Excerpt provided:
# # #

In McMann v. Securities and Exchange Commission, 2 Cir., 87 F.2d 377, 379, 109 A.L.R. 1445, it was said: "Unless such subpoenas are valid, it is impossible to see how the statutes can be enforced at all, or how any wrongdoer can be brought to book."Summary of this case from Local 174, Etc. v. United States
January 18, 1937.
Appeal from the District Court of the United States for the Southern District of New York.
Suit in equity by Vincent J. McMann against David F. Engel and others, individually and as copartners doing business under the firm name of Engel Company, and another, wherein the Securities and Exchange Commission intervened, and wherein plaintiff filed a motion for a preliminary injunction. From a decree denying an injunction pendente lite to restrain defendants from complying with two subpœnas duces tecum ( 16 F. Supp. 446), plaintiff appeals.
Garey Garey, of New York City (Eugene L. Garey, Earl J. Garey, Milton I. Hauser, and Edward J. McGoldrick, Jr., all of New York City, of counsel), for appellant.
John J. Burns, of Washington, D.C., and Ernest Angell, of New York City (William V. Holohan and Pierce W. Bradley, both of New York City, and Charles R. Kaufman, of Washington, D.C., of counsel), for appellees.
Before MANTON, L. HAND, and CHASE, Circuit Judges.

# # #

Information shown:

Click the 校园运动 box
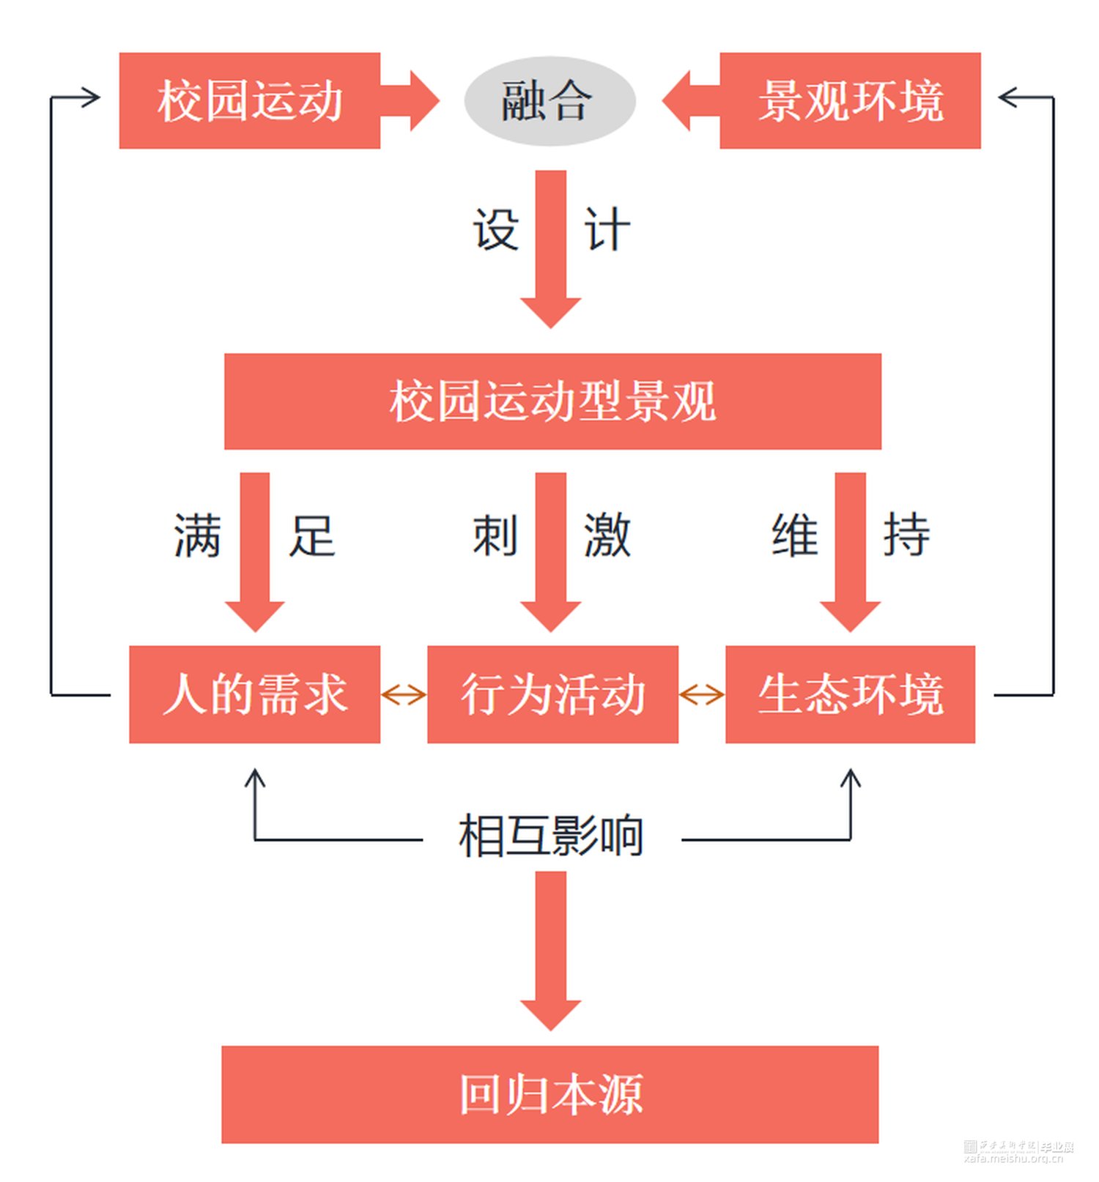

# # #

Tasks to complete:
1. Condense the paragraph of the case excerpt that begins "Suit in equity by Vincent J. McMann" into a short bulleted list that keeps its main facts.
2. Answer these questions using the case excerpt:
(a) What date appears in the case excerpt?
(b) From which court was the appeal taken?
(c) Which circuit judges heard the case?
The material shown above comes from a source separate from the case excerpt.

Responses for each task:
1.
- Vincent J. McMann brought a suit in equity against David F. Engel and others, individually and as copartners doing business as Engel Company, and another defendant.
- The Securities and Exchange Commission intervened.
- The plaintiff moved for a preliminary injunction.
- The injunction would have restrained the defendants from complying with two subpœnas duces tecum.
- The lower court's decree (16 F. Supp. 446) denied an injunction pendente lite.
- The plaintiff appealed from that decree.

2.
(a) January 18, 1937.
(b) The District Court of the United States for the Southern District of New York.
(c) Manton, L. Hand, and Chase.